The idea is simple: Compatibility doesn’t always come from grand, sweeping similarities. Sometimes it’s the tiny, weird quirks that spark a connection. “Freak matching” celebrates those peculiar traits — the things you wouldn’t normally mention on a first date but secretly wish someone else shared. It turns dating into something playful, authentic and just a little ridiculous.
In an era where dating often feels formulaic, “freak matching” offers a refreshing alternative. It’s not about presenting the polished, curated version of yourself; it’s about finding someone who truly gets your weird.
On TikTok and other social media platforms, users are embracing this trend, posting videos about wanting someone to “match their freak” — someone who shares their unique brand of weird. That could mean unusual habits, strange hobbies or niche obsessions. The trend is usually accompanied by Tinashe’s “Nasty,” adding a cheeky soundtrack to the movement.
Ironically, some of the top videos feature surprisingly tame quirks, such as laughing at horror movies or watching sunsets on the beach. There are enough of those videos to start “The Horror Movie Laughers Club.” But then there are the genuinely bizarre ones: solving math problems in your dreams, making personalized shampoo bottles, or other delights too strange to explain.
Dating coach Sabrina Zohar views the trend as a backlash against the algorithm-driven dating prevalent among Gen Z’s youth.
“Gen Z grew up in an era of algorithmic everything,” explains Zohar, host of “The Sabrina Zohar Show” podcast. “Dating apps reduced us to swipeable profiles with big-picture categories: college, job, hobbies. ‘Freak matching’ is the rebellion against that. It’s saying: ’Forget your resume — do you also think the Snuggie infomercial was iconic?’”
“These micro-compatibilities make us feel seen in hyperspecific ways,” Zohar continues. “It’s not just ’we both like movies,’ it’s ’we both can recite the same obscure line from the same scene.’ That specificity creates instant intimacy and makes you feel less alone in your weirdness.”
At its core, dating is often about finding someone you can be your freakiest self around.
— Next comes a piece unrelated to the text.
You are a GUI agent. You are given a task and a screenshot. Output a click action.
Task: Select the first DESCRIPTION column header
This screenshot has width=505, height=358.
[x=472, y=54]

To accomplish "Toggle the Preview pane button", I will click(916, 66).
We want to fast-forward to the moment when we can pee with the door open or start pillow fights without hesitation. Freak matching isn’t just about compatibility; it’s a shortcut to that kind of comfort, connection and intimacy.
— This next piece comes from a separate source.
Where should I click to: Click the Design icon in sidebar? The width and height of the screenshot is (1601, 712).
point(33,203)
According to psychotherapist and author Eloise Skinner, the rise of freak matching may come from a desire to feel less alone in your weirdness. “Freak matching could be a way to find solace or safety with someone who shares your quirks or preferences, especially if you’ve struggled to find that connection elsewhere,” says Skinner. “If you haven’t come across anyone in your wider circle who shares those traits, discovering that a partner does can create a real sense of solidarity and closeness.”
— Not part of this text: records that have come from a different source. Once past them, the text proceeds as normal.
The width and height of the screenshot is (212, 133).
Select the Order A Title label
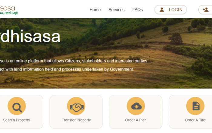click(195, 120)
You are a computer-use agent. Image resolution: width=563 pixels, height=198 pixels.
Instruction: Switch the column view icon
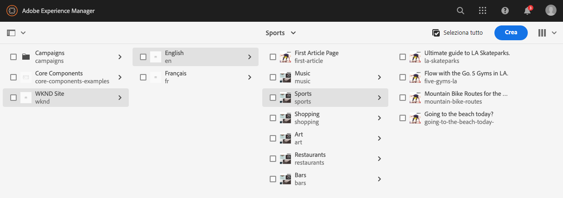pyautogui.click(x=542, y=33)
“We’ve seen that having niche interests — whether you’re part of a chess club, into fantasy fiction, or into gaming — can be a real point of attraction,” says Shan Boodram, relationships expert at Bumble. ‘Freak matching’ reflects a larger truth about intimacy: While attraction may get a relationship started, friendship is what keeps it going. Friendship offers emotional intimacy, shared humor, mutual respect and support.”
Examples include debating the best “romantasy” novel, engaging in a sports rivalry, or bonding over a mutual love of overpriced pastries. Asking those interesting, specific questions from the start not only fast‑tracks getting to know someone’s personality but also creates a foundation for conversations that can grow into deeper connections and, often, friendship first.
Basically, the freakiest, quirkiest things about you. Maybe it’s an oddly specific comfort food (cold beans on toast, anyone?) or a shared obsession with pigeon conspiracy theories (are they watching us?). Perhaps you firmly believe pineapple belongs on pizza and won’t let any Italian tell you otherwise. Or maybe you have an irrational fear of escalators — or crabs, like me.